Braucht RevOps teure Tools oder ein eigenes Team?
Nein. RevOps ist zuerst eine Denkweise, dann eine Frage der Organisation und erst zuletzt eine Frage der Werkzeuge. Ein kleines KMU braucht kein RevOps-Team und keine Plattform fuer fuenfstellige Betraege, sondern ein gemeinsames System und klare Absprachen.
Der pragmatische Einstieg ist ein CRM, in dem alle Anfragen, Deals und Kundeninfos liegen. Was das kosten darf, rechnen wir ehrlich vor in Wie viel sollte ein CRM ein KMU kosten. Wichtig ist die Preislogik: Pro-Nutzer-Modelle bestrafen das Einbinden des ganzen Teams, was RevOps eigentlich will. Mehr dazu in Pro Nutzer oder Flatrate.
Ein realistischer Startpfad
- Alle Anfragen in ein System holen, statt drei Postfaecher zu pflegen.
- Gemeinsame Begriffe festlegen, etwa was ein qualifizierter Lead ist.
- Uebergaben definieren, wer macht was und wann.
- Wenige gemeinsame Kennzahlen waehlen, die den ganzen Weg abbilden.
- Erst danach ueber Automatisierung und KI nachdenken.

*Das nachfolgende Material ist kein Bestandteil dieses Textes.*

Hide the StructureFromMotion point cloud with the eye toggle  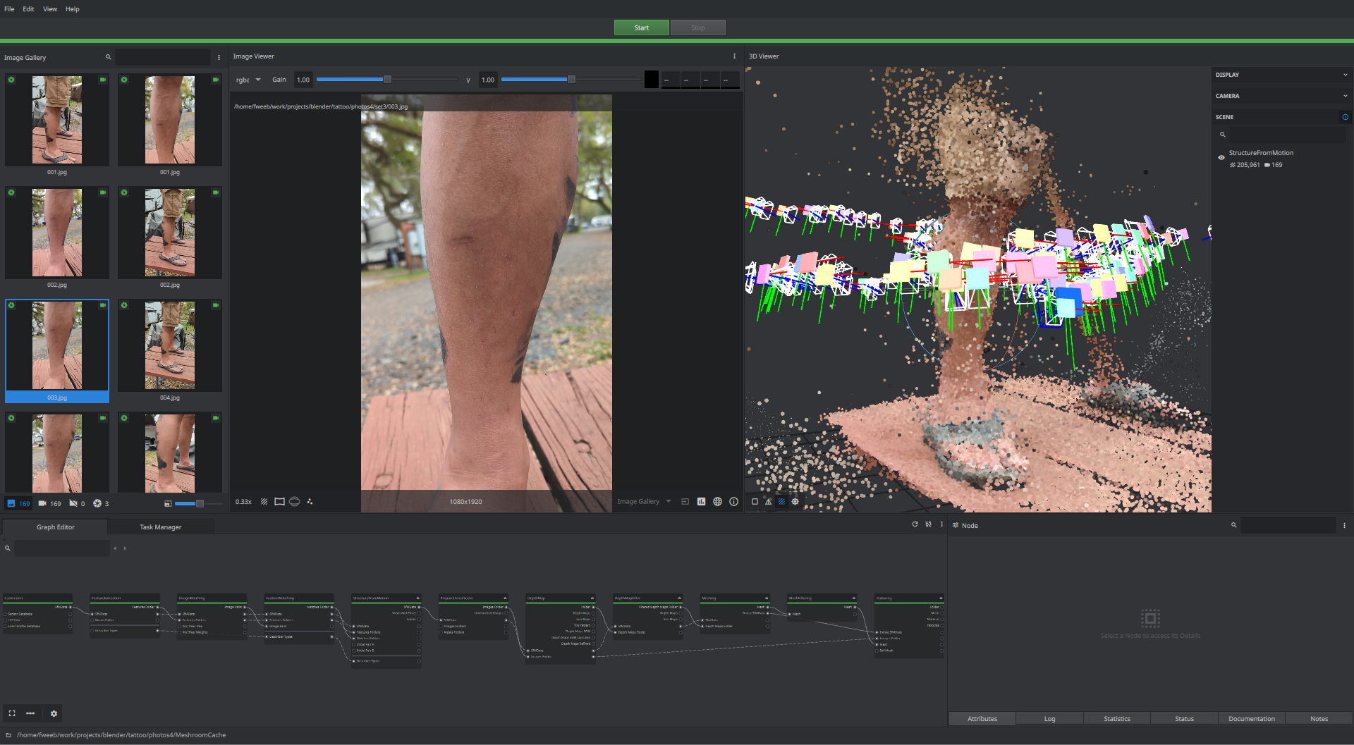click(x=1221, y=157)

Welche Rolle spielt KI in RevOps?
KI verstaerkt RevOps, ersetzt es aber nicht. Sie hilft, Daten sauber zu halten, naechste Schritte vorzuschlagen und Routinearbeit zu uebernehmen, doch nur auf einer gemeinsamen Datenbasis. Ohne den Unterbau aus Prozess und sauberen Daten bleibt KI ein teures Spielzeug.
In Schweizer KMU stieg der KI-Einsatz von 2024 auf 2025 von 22 auf 34 Prozent (kmu.admin.ch / SECO, 2025). Das passt zur RevOps-Logik: Erst die Daten zusammenfuehren, dann mit KI schneller bessere Entscheidungen treffen. Wer mit Excel-Inseln startet, bekommt von KI vor allem schnellere falsche Antworten.

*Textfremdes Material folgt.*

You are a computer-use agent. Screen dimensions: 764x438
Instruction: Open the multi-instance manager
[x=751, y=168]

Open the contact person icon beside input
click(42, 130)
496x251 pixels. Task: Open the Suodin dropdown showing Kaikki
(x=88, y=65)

Wie fuehrst du RevOps schrittweise ein?
Schrittweise und ohne grossen Knall. RevOps ist kein Projekt mit Enddatum, sondern eine Arbeitsweise, die sich einspielt. Fang mit dem groessten Reibungspunkt an, meist die Uebergabe von Marketing zu Vertrieb oder die fehlende Nachverfolgung von Offerten.
Ein realistischer Zeitplan fuer die technische Basis liegt unter zwei Wochen, wie wir in CRM-Einfuehrung in unter zwei Wochen zeigen. Die organisatorische Seite, also gemeinsame Begriffe und Verantwortlichkeiten, braucht etwas laenger, aber die kostet kein Geld, nur Klarheit.
Haeufige Fragen
Ist RevOps nur etwas fuer grosse Unternehmen?
Nein, im Gegenteil. In kleinen Firmen tragen oft dieselben Personen mehrere Rollen, weshalb ein gemeinsamer Umsatzprozess sogar natuerlicher ist. RevOps bedeutet fuer ein KMU schlicht, dass alle dieselben Daten nutzen und denselben Ablauf befolgen, ohne grosse Strukturen.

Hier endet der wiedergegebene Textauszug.